Part of a data file
——

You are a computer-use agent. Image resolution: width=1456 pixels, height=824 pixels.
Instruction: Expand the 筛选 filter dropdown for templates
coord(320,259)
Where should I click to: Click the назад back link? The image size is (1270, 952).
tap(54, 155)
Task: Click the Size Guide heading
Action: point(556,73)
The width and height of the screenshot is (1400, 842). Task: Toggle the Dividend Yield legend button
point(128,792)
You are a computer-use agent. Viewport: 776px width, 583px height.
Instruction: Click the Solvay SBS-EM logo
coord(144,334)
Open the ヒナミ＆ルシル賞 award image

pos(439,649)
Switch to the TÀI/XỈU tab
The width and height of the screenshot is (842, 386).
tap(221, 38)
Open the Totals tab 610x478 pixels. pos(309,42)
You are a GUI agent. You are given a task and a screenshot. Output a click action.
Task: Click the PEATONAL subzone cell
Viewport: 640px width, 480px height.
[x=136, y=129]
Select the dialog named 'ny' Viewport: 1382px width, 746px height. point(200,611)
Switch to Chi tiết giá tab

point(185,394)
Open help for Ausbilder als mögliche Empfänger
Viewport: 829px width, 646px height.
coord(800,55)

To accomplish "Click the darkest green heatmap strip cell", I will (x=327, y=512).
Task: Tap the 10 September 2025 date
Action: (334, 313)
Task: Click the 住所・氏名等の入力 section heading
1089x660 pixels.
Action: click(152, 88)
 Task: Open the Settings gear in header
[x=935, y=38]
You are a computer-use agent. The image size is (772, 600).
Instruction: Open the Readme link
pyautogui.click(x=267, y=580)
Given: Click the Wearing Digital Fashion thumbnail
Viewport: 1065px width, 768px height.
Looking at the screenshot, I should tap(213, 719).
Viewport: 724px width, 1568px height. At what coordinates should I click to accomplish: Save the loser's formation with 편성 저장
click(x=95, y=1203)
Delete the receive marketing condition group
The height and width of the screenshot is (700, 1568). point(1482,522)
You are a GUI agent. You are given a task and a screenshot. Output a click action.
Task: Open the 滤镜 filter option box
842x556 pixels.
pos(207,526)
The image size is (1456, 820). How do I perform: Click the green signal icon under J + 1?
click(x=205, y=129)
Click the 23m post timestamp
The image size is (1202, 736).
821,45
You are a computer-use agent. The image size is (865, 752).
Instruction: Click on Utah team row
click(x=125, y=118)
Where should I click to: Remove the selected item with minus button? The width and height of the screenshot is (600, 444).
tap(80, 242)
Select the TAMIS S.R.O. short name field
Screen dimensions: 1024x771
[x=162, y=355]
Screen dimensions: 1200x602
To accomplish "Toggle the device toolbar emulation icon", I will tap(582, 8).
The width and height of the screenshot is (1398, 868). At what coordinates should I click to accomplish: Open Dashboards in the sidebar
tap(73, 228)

——

▸ YOUR TASK:
Return the lines of the listing verbatim, from the line that contains "Switch to Chi tiết giá tab" through the end of the listing, inclusive.

▸ FULL RESPONSE:
Switch to Chi tiết giá tab

point(185,394)
Open help for Ausbilder als mögliche Empfänger
Viewport: 829px width, 646px height.
coord(800,55)

To accomplish "Click the darkest green heatmap strip cell", I will (x=327, y=512).
Task: Tap the 10 September 2025 date
Action: (334, 313)
Task: Click the 住所・氏名等の入力 section heading
1089x660 pixels.
Action: click(152, 88)
 Task: Open the Settings gear in header
[x=935, y=38]
You are a computer-use agent. The image size is (772, 600).
Instruction: Open the Readme link
pyautogui.click(x=267, y=580)
Given: Click the Wearing Digital Fashion thumbnail
Viewport: 1065px width, 768px height.
Looking at the screenshot, I should tap(213, 719).
Viewport: 724px width, 1568px height. At what coordinates should I click to accomplish: Save the loser's formation with 편성 저장
click(x=95, y=1203)
Delete the receive marketing condition group
The height and width of the screenshot is (700, 1568). point(1482,522)
You are a GUI agent. You are given a task and a screenshot. Output a click action.
Task: Open the 滤镜 filter option box
842x556 pixels.
pos(207,526)
The image size is (1456, 820). How do I perform: Click the green signal icon under J + 1?
click(x=205, y=129)
Click the 23m post timestamp
The image size is (1202, 736).
821,45
You are a computer-use agent. The image size is (865, 752).
Instruction: Click on Utah team row
click(x=125, y=118)
Where should I click to: Remove the selected item with minus button? The width and height of the screenshot is (600, 444).
tap(80, 242)
Select the TAMIS S.R.O. short name field
Screen dimensions: 1024x771
[x=162, y=355]
Screen dimensions: 1200x602
To accomplish "Toggle the device toolbar emulation icon", I will tap(582, 8).
The width and height of the screenshot is (1398, 868). At what coordinates should I click to accomplish: Open Dashboards in the sidebar
tap(73, 228)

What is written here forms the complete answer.